Pokazany tekst:
Przecierałam oczy ze zdumienia,, gdy przeczytałam wypowiedź Beaty Mazurek, rzeczniczki klubu parlamentarnego PiS, która kilka dni temu zachęcała samotne matki z jednym dzieckiem, by ustabilizowały swoją sytuację rodzinną i by miały więcej dzieci, co pozwoli im "załapać" się świadczenie, czyli na program Rodzina 500 plus. W ten sposób odpowiedziała na pytanie, co ma zrobić taka kobieta, które nie spełniają kryteriów dochodowych (tzn. jeśli dochód na osobę przekroczy 800 zł).

Reklama

Mogę sobie wyobrazić, jakie poruszenie wywołały te słowa wśród samotnych matek. Wprawdzie Mazurek przyznała, że jej wypowiedź była niefortunna, to od polityczki wymagam jednak rozwagi i empatii (jeśli przyjmie się za prawdziwe założenie, że politycy są dla obywateli i występują w ich imieniu). Nie dziwię się więc reakcji jednej z wykluczonych, pod apelem której popisuję się obiema rękami.

Głos samotnej matki

Znacie Katarzynę Enemuo? Miałam szczęście być na jej warsztatach z pieśni ukraińskich.
Jest artystką, antropolożką kultury, współzałożycielka Kapeli Jazgodki – jedynej polskiej kapeli programowo grającej w kuchni. Ma dwójkę dzieci, które wychowuje samodzielnie. Dlaczego o niej piszę w kontekście programu "Rodzina 500 plus"? Otóż Katarzyna Enemuo umieściła petycję na stronie Avaaz.org, w której domaga się od Beaty Mazurek, szefowej sejmowej komisji polityki społecznej i rodziny, by ustąpiła ze stanowiska w Sejmie i by publicznie przeprosiła. Oto, co zawarła w swojej petycji:

Szanowna Pani!
W odniesieniu do Pani wypowiedzi w sprawie dodatku 500+ dla samotnych matek (cytuję: „Zachęcała ją będę do tego, żeby spróbowała ustabilizować swoją sytuację rodzinną i mieć więcej dzieci, tak aby móc na to świadczenie się załapać.”) wyrażam swoje najgłębsze oburzenie. Nie wypowiadam się na temat Programu Rodzina 500+ – odnoszę się WYŁĄCZNIE do Pani wypowiedzi.

Pani wypowiedź jest niedopuszczalna i oburzająca z kilku względów.

Zobacz także
  • Po pierwsze odnosi się Pani do prywatnych spraw ludzi – które nie są i nie mogą być domeną urzędów.
  • Po drugie przeczy Pani samej idei pomocy – która powinna być kierowana do osób naprawdę potrzebujących – a w Pani ujęciu staje się polem manipulacji.

Szczegóły zadania:
Na jakiej stronie internetowej Katarzyna Enemuo umieściła petycję opisaną w tekście o wypowiedzi Beaty Mazurek?

Fragmenty zbioru danych:
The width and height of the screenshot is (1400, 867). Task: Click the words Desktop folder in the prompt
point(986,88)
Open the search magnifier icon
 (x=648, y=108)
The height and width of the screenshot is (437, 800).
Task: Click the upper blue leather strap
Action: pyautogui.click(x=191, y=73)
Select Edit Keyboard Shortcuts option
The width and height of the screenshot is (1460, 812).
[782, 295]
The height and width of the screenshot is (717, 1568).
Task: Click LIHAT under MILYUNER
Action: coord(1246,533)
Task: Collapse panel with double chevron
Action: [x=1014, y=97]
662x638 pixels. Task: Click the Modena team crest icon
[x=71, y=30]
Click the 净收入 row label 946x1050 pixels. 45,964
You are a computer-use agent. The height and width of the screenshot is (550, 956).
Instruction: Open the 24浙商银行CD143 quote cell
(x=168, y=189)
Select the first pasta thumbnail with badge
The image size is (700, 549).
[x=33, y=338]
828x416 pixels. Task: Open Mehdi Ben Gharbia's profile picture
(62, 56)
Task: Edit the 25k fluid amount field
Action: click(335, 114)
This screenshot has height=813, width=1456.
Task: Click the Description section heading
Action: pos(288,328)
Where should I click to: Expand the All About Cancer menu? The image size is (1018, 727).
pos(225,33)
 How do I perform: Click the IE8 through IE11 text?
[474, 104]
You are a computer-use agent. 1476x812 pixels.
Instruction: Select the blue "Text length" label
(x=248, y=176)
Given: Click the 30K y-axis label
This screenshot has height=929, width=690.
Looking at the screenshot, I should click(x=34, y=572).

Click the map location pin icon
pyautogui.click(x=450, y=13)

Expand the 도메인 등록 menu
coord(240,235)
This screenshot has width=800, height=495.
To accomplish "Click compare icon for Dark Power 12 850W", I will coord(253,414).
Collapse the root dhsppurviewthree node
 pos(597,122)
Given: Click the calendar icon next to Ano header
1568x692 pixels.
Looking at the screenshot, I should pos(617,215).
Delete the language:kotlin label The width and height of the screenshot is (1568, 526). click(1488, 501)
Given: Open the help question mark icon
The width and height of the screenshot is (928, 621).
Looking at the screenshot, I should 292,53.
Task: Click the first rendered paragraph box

Rozwiązanie:
Na stronie Avaaz.org.